KUTIPAN SUMBER →
>>>

Wikana adalah tokoh yang paling tidak dikenal dalam sejarah
Indonesia. Padahal pada peristiwa pencetusan Proklamasi 1945 peran
beliau yang paling penting karena berkat koneksinya di Angkatan
Laut Jepang atau Kaigun, Proklamasi 1945 bisa dirumuskan di rumah
dinas Laksamana Maeda di Menteng yang terjamin keamanannya. Lalu
Wikana mengatur semua keperluan Pembacaan Proklamasi di rumah Bung
Karno di Pegangsaan, ia juga tegang saat melihat Bung Karno sakit
malaria pagi hari menjelang detik-detik pembacaan Proklamasi.
Wikana kasak kusuk ke kalangan militer Jepang untuk tidak mengganggu
jalannya upacara pembacaan teks proklamasi. Setelah kemerdekaan
jalan hidup Wikana sangat rumit, ia dianggap terlibat peristiwa
Madiun 1948, namun berhasil lepas dari kejaran tentara. Bersama
dengan pejuang-pejuang dari Nasionalis sayap kiri ia menghilang dan
baru kembali setelah DN Aidit melakukan pledoi terhadap kasus Madiun
1948 yang mulai digugat oleh Jaksa Dali Mutiara pada 2 februari
1955. Namun revitalisasi PKI ditangan DN Aidit membuat Wikana
tersingkir dan dianggap bagian dari golongan tua yang tidak
progresif, ini sama saja dengan kasus penyingkiran kaum komunis ex
Digulis oleh anak-anak muda PKI, karena tidak sesuai dengan
perkembangan perjuangan komunis yang lebih Nasionalis dan mendekat
pada Bung Karno. Terakhir Wikana tinggal di daerah Simpangan
Matraman Plantsoen dalam keadaan miskin dan sengsara karena tidak
mendapat tempat di PKI dan diisolir oleh Aidit. Beruntung Waperdam
Chaerul Saleh pada tahun 1965 menarik Wikana menjadi anggota MPRS.

<<<

TUGAS 1 →
Terjemahkan kalimat "Wikana adalah tokoh yang paling tidak dikenal dalam sejarah Indonesia." dari teks tentang Wikana ke dalam bahasa Inggris.
TUGAS 2 →
Ketik ulang tanpa perubahan bagian teks tentang Wikana mulai dari "Wikana adalah tokoh" sampai dengan "detik-detik pembacaan Proklamasi.".
TUGAS 3 →
Tentukan apakah setiap pernyataan berikut sesuai dengan teks tentang Wikana. Jawab ya atau tidak, lalu kutip dengan persis kata-kata teks yang menjadi dasar jawaban: (a) Proklamasi 1945 dirumuskan di rumah dinas Laksamana Maeda di Menteng; (b) Wikana tertangkap oleh tentara setelah peristiwa Madiun 1948; (c) Chaerul Saleh menarik Wikana menjadi anggota MPRS pada tahun 1965.
Data ini diambil dari sumber yang berbeda dari teks tentang Wikana.

DATA YANG DISEDIAKAN →

>>>

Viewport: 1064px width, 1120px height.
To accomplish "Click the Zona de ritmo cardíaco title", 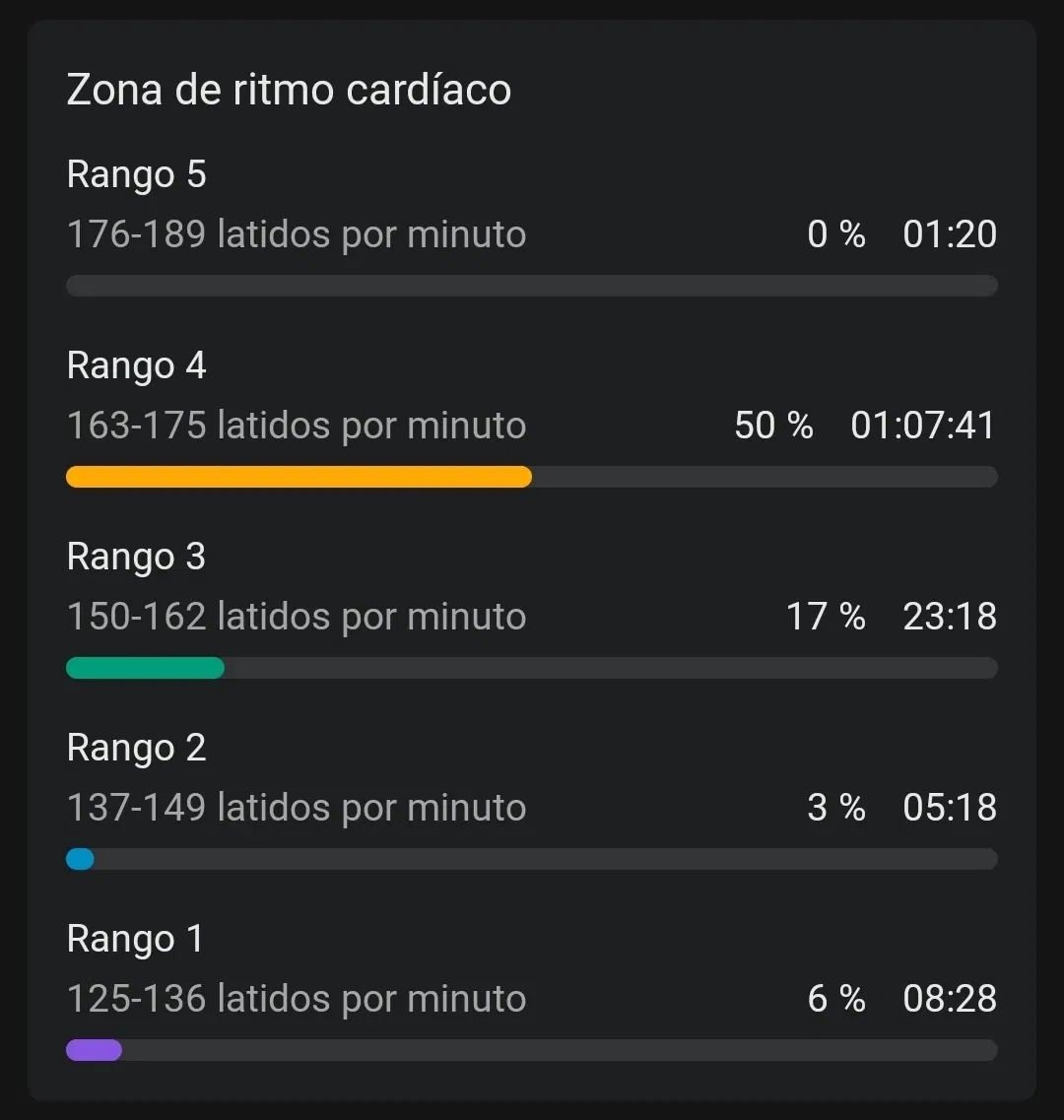I will [289, 90].
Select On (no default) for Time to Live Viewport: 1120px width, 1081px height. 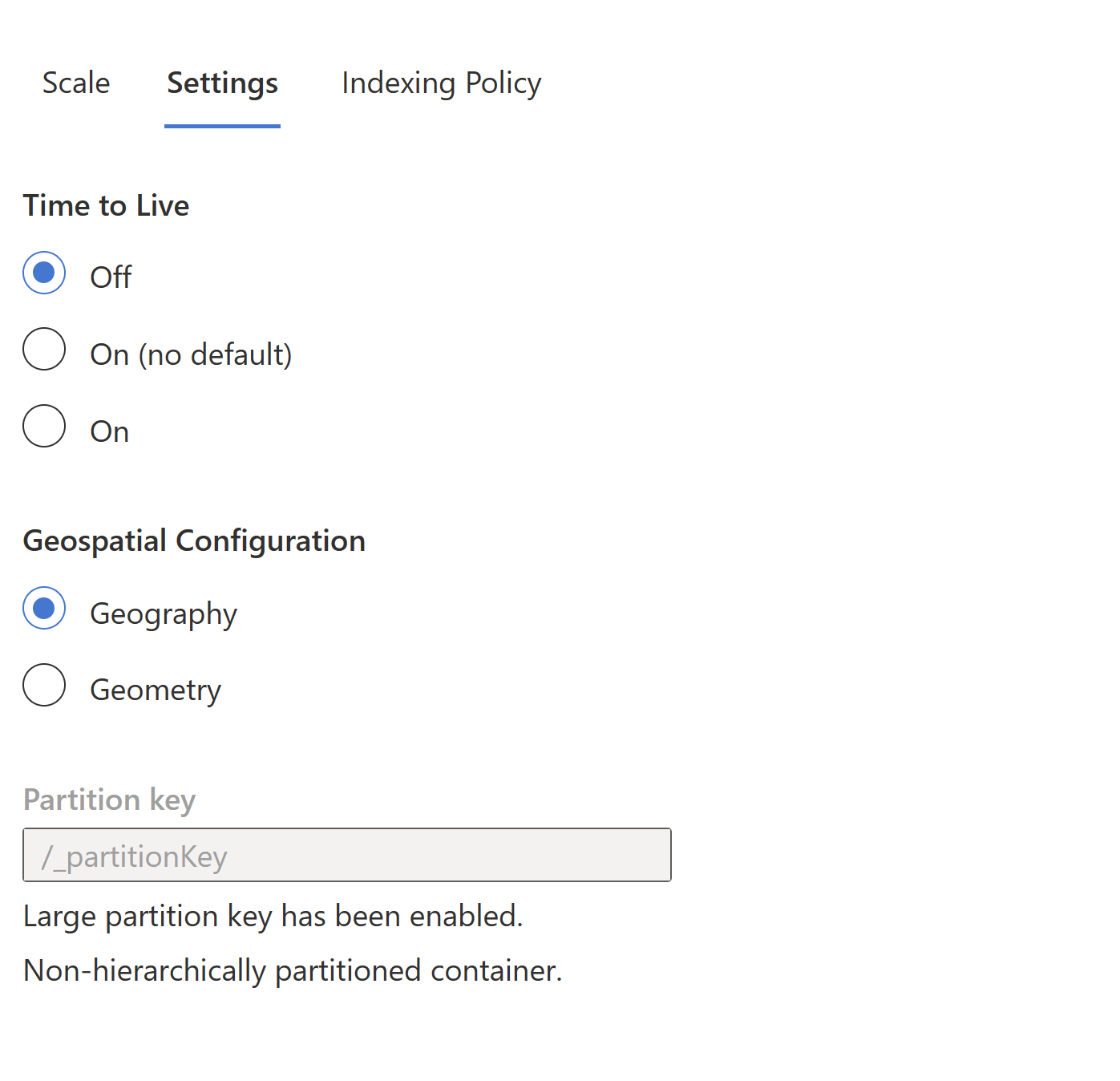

<<<

JAWABAN LATIHAN 1 →
Wikana is the least-known figure in Indonesian history.

JAWABAN LATIHAN 2 →
Wikana adalah tokoh yang paling tidak dikenal dalam sejarah
Indonesia. Padahal pada peristiwa pencetusan Proklamasi 1945 peran
beliau yang paling penting karena berkat koneksinya di Angkatan
Laut Jepang atau Kaigun, Proklamasi 1945 bisa dirumuskan di rumah
dinas Laksamana Maeda di Menteng yang terjamin keamanannya. Lalu
Wikana mengatur semua keperluan Pembacaan Proklamasi di rumah Bung
Karno di Pegangsaan, ia juga tegang saat melihat Bung Karno sakit
malaria pagi hari menjelang detik-detik pembacaan Proklamasi.

JAWABAN LATIHAN 3 →
(a) Ya: "Proklamasi 1945 bisa dirumuskan di rumah dinas Laksamana Maeda di Menteng"
(b) Tidak: "namun berhasil lepas dari kejaran tentara"
(c) Ya: "Chaerul Saleh pada tahun 1965 menarik Wikana menjadi anggota MPRS"